Material to process |
Segment Open
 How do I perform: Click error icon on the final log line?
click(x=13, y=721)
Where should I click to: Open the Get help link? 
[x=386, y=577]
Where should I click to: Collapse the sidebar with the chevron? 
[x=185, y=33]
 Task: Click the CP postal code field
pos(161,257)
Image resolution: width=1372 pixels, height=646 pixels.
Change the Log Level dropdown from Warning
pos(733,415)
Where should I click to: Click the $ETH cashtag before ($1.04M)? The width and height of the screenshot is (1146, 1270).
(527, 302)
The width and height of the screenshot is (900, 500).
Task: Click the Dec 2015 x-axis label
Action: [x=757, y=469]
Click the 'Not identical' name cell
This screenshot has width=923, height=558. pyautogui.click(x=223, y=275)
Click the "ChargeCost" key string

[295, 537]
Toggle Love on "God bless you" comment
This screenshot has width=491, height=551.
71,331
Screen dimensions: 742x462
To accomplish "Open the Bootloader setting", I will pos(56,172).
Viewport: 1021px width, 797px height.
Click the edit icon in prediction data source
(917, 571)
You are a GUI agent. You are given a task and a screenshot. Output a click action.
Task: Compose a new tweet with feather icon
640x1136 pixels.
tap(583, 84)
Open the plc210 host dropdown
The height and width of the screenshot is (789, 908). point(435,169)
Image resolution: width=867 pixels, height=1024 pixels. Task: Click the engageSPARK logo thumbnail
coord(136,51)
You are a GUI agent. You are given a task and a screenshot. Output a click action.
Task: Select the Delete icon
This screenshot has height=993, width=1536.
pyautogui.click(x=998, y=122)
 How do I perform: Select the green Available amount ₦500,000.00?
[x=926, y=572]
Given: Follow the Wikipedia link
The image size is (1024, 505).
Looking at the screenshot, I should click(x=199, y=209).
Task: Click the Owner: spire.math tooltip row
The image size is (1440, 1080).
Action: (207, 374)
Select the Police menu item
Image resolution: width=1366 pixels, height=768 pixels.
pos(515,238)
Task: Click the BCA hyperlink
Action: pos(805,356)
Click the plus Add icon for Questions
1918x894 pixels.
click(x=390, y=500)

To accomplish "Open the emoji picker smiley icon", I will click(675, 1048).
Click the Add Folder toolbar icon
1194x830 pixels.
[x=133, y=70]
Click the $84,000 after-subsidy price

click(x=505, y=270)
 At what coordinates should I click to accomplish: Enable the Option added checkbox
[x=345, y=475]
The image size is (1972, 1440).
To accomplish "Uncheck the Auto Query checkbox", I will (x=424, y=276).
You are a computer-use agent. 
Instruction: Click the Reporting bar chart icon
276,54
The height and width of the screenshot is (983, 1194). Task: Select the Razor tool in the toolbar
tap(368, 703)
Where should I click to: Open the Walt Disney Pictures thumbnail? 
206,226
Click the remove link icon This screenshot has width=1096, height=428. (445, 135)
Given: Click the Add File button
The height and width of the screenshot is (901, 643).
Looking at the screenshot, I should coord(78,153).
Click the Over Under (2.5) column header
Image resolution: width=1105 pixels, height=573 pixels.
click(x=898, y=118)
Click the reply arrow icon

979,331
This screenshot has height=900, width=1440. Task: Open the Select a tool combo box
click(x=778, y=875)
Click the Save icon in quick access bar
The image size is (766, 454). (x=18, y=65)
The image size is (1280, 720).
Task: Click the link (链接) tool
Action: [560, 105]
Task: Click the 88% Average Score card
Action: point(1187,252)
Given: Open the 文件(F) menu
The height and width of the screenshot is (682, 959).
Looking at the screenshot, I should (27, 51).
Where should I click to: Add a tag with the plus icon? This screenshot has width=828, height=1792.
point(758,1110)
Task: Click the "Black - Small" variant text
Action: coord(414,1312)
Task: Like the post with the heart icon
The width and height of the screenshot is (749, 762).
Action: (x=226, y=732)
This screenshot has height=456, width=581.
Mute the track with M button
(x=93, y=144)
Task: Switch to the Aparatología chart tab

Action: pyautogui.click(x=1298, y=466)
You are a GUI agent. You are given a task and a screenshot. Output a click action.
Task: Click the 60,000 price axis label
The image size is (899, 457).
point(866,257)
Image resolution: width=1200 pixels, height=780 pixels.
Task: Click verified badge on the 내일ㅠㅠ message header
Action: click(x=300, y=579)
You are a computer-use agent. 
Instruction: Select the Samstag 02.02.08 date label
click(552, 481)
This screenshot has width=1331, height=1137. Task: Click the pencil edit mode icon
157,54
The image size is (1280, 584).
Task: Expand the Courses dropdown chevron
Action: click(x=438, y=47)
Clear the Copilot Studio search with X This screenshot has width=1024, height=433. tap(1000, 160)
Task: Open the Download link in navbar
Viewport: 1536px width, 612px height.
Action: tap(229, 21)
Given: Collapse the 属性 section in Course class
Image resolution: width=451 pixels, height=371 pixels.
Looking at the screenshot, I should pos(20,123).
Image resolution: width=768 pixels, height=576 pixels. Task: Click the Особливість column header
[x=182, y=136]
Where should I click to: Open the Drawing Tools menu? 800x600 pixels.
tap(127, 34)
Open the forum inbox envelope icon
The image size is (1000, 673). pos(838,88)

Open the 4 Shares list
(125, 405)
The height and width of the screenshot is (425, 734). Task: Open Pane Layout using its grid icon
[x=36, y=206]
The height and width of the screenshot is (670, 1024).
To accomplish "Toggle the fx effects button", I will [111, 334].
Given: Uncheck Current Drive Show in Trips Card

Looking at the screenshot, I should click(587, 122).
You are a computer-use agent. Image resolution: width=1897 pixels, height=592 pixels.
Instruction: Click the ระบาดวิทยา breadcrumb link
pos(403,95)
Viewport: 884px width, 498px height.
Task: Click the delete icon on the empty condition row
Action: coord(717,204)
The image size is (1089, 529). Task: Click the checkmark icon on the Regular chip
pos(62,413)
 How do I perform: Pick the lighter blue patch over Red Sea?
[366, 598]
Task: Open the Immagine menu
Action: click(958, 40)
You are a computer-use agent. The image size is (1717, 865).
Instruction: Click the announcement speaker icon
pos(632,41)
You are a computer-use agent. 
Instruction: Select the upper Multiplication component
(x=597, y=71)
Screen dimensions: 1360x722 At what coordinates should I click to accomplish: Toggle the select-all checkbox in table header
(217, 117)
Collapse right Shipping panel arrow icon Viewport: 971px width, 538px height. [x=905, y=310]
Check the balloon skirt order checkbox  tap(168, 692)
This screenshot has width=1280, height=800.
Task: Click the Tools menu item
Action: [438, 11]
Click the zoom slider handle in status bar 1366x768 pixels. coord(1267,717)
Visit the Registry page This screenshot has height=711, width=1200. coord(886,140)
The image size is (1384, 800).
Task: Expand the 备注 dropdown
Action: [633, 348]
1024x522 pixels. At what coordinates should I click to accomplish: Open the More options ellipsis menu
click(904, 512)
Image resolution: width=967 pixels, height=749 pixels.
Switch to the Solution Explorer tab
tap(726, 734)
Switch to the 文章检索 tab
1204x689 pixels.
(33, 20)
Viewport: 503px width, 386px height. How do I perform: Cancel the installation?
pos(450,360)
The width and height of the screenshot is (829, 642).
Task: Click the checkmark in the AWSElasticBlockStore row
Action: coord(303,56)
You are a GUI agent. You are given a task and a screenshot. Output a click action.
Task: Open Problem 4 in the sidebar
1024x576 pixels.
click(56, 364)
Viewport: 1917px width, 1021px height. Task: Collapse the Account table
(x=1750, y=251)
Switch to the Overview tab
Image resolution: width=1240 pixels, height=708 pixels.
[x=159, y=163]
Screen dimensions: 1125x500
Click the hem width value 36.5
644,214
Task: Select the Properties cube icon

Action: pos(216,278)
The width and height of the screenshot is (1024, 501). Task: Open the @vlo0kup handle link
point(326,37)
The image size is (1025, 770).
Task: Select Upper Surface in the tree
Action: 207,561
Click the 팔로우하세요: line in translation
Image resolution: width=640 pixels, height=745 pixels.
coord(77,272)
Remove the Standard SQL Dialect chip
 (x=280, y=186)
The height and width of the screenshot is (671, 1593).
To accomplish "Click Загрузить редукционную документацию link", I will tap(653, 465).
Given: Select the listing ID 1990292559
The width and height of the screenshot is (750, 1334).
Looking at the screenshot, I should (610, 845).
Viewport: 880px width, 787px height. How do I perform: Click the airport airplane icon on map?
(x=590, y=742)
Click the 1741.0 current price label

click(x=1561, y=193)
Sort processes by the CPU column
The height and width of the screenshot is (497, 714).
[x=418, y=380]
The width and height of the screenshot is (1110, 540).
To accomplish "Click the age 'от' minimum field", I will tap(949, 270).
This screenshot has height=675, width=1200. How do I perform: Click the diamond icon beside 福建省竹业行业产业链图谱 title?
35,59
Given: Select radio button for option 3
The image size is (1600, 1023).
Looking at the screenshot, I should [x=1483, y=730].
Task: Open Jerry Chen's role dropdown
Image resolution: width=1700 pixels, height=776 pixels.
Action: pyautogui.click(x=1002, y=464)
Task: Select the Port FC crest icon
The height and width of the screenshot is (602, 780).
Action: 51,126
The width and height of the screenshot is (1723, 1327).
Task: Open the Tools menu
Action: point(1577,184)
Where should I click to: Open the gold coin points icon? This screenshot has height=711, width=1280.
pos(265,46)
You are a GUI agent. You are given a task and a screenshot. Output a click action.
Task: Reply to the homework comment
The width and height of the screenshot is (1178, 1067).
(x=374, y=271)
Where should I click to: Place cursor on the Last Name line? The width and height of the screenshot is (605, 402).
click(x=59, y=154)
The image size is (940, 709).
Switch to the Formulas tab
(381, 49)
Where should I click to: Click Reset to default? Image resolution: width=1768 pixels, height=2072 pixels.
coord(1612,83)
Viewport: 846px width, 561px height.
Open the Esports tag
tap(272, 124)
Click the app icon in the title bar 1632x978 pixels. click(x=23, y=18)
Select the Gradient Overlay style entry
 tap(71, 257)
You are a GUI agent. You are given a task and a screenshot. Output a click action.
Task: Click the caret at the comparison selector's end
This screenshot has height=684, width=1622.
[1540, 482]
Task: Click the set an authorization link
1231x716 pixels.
Segment Closed
Work task | In the answer, the lines from the first line of the data above through the line containing "Toggle Love on" must appear exactly as written, with nothing else.

Response area |
 How do I perform: Click error icon on the final log line?
click(x=13, y=721)
Where should I click to: Open the Get help link? 
[x=386, y=577]
Where should I click to: Collapse the sidebar with the chevron? 
[x=185, y=33]
 Task: Click the CP postal code field
pos(161,257)
Image resolution: width=1372 pixels, height=646 pixels.
Change the Log Level dropdown from Warning
pos(733,415)
Where should I click to: Click the $ETH cashtag before ($1.04M)? The width and height of the screenshot is (1146, 1270).
(527, 302)
The width and height of the screenshot is (900, 500).
Task: Click the Dec 2015 x-axis label
Action: [x=757, y=469]
Click the 'Not identical' name cell
This screenshot has width=923, height=558. pyautogui.click(x=223, y=275)
Click the "ChargeCost" key string

[295, 537]
Toggle Love on "God bless you" comment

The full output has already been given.